La noche del 30 de octubre, con poco más de dos millones de votos, Lula volvió a ser presidente de Brasil. Estrecho margen. El más pequeño en comparación con otros candidatos que disputaron la elección. Sin embargo, hay que enfatizar que no derrotamos a un oponente cualquiera. Derrotamos a Jair Messias Bolsonaro.
Representante de la ultraderecha mundial en nuestro continente y responsable de las más variadas crisis sociales, ambientales, económicas y políticas del país. Además, y no menos importante, responsable de la gestión criminal de la pandemia de covid-19 que mató a 700.000 brasileños, cuando ese número podría haberse reducido a la mitad si no se hubiera descuidado la ciencia y el suministro de vacunas.
A pesar de la magnitud de nuestra victoria, todavía no podemos celebrar la altura, celebrar incluso por aquellos que ya no están con nosotros.
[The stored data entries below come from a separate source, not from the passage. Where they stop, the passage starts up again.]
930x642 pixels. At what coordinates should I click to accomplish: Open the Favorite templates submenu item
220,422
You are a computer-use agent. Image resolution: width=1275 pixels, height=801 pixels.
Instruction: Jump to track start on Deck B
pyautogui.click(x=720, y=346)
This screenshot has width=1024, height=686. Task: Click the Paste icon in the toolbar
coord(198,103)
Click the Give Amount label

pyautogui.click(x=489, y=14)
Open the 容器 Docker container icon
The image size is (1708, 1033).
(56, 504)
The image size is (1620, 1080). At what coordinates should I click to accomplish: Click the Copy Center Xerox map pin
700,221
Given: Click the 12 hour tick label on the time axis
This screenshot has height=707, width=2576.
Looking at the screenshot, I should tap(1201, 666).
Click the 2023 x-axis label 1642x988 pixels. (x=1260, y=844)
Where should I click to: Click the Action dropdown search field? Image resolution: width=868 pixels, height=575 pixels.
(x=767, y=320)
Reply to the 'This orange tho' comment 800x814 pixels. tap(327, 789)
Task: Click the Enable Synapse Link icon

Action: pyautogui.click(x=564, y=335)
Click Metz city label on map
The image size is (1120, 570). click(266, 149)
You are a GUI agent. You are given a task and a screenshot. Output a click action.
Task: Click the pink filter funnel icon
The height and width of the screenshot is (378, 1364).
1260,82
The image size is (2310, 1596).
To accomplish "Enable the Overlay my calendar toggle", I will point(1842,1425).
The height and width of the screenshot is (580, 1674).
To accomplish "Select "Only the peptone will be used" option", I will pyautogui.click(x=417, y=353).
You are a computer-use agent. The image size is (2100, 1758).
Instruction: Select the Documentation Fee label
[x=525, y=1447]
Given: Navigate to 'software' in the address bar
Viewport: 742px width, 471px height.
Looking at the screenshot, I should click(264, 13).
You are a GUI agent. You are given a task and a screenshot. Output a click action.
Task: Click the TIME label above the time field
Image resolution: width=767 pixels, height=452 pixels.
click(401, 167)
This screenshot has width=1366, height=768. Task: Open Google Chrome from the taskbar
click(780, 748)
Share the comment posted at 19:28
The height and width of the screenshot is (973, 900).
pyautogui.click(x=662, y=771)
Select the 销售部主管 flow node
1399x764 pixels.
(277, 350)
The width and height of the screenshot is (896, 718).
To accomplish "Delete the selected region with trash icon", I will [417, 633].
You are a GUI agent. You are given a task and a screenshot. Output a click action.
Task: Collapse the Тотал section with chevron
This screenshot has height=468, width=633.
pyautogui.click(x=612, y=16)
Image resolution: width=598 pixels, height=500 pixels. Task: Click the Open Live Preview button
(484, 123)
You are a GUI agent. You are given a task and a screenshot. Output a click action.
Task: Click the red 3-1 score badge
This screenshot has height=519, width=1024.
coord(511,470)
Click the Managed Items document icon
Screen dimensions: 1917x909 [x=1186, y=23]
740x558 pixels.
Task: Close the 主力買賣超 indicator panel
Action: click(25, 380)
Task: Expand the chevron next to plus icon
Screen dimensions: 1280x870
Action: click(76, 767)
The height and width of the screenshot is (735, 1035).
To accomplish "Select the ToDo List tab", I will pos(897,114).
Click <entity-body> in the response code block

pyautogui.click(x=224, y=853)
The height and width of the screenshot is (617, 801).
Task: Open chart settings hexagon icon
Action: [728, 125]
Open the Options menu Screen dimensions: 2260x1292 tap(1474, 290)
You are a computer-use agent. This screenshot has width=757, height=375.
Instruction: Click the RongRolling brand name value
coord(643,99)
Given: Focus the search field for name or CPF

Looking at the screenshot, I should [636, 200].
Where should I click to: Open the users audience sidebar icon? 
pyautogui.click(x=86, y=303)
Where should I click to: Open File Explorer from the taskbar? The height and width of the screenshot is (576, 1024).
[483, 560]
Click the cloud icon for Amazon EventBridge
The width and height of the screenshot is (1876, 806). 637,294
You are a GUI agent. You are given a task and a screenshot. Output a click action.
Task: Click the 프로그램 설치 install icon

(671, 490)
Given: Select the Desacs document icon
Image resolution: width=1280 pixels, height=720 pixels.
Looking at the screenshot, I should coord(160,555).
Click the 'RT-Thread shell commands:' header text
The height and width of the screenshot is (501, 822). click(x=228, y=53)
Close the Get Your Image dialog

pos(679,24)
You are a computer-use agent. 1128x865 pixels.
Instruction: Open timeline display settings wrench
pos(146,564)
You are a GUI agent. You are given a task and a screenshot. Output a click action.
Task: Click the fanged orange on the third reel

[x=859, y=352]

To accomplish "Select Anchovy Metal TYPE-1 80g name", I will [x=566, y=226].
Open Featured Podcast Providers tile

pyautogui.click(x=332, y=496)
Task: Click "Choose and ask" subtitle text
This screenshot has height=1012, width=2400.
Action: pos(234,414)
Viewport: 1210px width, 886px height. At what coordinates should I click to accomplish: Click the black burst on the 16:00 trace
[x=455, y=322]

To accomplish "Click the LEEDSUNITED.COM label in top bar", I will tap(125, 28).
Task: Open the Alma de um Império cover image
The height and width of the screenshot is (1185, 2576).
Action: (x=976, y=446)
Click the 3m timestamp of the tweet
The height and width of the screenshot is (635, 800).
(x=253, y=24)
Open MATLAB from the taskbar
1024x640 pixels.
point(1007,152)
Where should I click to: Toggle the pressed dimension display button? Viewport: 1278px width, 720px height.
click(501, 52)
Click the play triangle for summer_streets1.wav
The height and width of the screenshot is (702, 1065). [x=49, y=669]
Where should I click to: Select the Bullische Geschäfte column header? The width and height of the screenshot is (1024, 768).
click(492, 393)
Los bolsonaristas patrocinados por el empresariado brasileño y miembros de la policía vial federal organizaron grupos de forma rápida y articulada para ocupar las carreteras, creando un clima de caos y miedo entre los ciudadanos. Instalaron una especie de asentamientos a lo largo de las carreteras para exigir justicia en las elecciones, recuento de votos y castigo de los miembros del Supremo Tribunal Federal (STF).
El silencio inicial del presidente y su ausencia permiten afirmar que, a pesar de su derrota, el bolsonarismo sigue vivo. Hay una parte importante de brasileños vestidos de verde y amarillo, no solo ocupando calles, sino frente a cuarteles en varias capitales brasileñas, cantando el himno nacional y marchando al azar, vulnerables a la lluvia y el sol. Cuando hablo de bolsonarismo, no me refiero solo a los que están organizados en grupos ocupando las vías, sino a que el bolsonarismo sigue vivo entre nosotros. En las iglesias, entre los familiares, en nuestro ambiente de trabajo, incluso conduciendo un Uber; y es este bolsonarismo potencialmente violento el que nos hace temer mostrar alegría por la victoria, no solo de Lula, sino de negros, mujeres, pueblos indígenas y tantos otros que durante el actual gobierno fueron relegados a la subalternidad y en esta campaña jugó un papel central.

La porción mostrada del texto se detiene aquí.